--- PROBLEM TO SOLVE ---
Wherever the string "computer" shows up in the data below, copy the whole line.

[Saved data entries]
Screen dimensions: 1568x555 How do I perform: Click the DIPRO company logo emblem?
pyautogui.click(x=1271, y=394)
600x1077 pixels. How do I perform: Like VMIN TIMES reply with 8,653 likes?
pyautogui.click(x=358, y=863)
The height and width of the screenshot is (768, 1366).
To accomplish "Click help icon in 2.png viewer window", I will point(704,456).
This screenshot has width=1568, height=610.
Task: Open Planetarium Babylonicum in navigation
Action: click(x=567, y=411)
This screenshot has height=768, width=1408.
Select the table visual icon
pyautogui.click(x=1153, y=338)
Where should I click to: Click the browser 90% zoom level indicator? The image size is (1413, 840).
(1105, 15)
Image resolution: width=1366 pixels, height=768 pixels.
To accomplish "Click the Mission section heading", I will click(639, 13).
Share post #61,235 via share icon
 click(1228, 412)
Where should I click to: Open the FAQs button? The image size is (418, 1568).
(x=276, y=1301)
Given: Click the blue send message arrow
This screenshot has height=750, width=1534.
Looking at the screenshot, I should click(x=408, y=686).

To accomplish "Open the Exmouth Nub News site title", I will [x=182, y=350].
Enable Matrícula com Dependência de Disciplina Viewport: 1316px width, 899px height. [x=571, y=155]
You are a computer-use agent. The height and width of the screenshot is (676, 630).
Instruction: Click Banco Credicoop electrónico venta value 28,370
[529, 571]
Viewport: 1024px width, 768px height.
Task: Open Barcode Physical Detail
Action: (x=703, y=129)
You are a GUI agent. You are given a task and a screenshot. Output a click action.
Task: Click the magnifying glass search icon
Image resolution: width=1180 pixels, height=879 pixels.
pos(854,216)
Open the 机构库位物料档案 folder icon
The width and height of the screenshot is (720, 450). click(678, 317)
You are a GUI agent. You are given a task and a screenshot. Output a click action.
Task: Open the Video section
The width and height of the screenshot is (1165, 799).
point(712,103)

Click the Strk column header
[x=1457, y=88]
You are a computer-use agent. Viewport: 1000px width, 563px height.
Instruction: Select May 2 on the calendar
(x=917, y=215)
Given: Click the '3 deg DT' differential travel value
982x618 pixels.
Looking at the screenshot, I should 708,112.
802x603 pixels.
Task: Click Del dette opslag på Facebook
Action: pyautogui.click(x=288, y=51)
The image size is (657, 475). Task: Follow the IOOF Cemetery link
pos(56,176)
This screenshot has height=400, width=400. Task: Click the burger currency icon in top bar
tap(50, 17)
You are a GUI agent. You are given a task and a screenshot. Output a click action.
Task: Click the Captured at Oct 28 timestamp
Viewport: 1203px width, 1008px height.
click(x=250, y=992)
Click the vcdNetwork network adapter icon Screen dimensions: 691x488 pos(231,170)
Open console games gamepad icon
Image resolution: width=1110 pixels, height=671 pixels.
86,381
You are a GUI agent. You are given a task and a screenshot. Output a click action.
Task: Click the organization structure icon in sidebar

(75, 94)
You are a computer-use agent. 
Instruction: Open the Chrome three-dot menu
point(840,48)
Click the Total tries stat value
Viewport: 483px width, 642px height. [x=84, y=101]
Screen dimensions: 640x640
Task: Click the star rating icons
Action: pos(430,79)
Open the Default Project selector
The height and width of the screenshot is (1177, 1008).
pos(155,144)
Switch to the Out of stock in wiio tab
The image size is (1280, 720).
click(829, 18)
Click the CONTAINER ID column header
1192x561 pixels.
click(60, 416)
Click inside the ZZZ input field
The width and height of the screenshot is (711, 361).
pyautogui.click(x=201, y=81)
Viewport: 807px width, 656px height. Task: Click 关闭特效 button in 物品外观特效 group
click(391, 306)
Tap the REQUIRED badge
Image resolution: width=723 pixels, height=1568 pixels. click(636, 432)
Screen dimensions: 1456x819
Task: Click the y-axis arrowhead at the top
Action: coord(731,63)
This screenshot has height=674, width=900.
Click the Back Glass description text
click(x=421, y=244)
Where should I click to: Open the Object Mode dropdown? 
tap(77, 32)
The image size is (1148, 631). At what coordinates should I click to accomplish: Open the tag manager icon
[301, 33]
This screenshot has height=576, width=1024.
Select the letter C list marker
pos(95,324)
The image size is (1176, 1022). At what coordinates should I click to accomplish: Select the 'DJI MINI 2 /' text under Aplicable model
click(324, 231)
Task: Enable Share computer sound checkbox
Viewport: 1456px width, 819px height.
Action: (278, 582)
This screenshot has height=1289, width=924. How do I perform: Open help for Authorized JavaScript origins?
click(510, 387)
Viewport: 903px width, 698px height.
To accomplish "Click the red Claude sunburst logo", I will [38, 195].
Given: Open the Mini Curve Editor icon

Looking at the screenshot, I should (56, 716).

--- TASK RESPONSE ---
You are a computer-use agent. The height and width of the screenshot is (676, 630).
You are a computer-use agent. Viewport: 1000px width, 563px height.
You are a computer-use agent. 
Task: Enable Share computer sound checkbox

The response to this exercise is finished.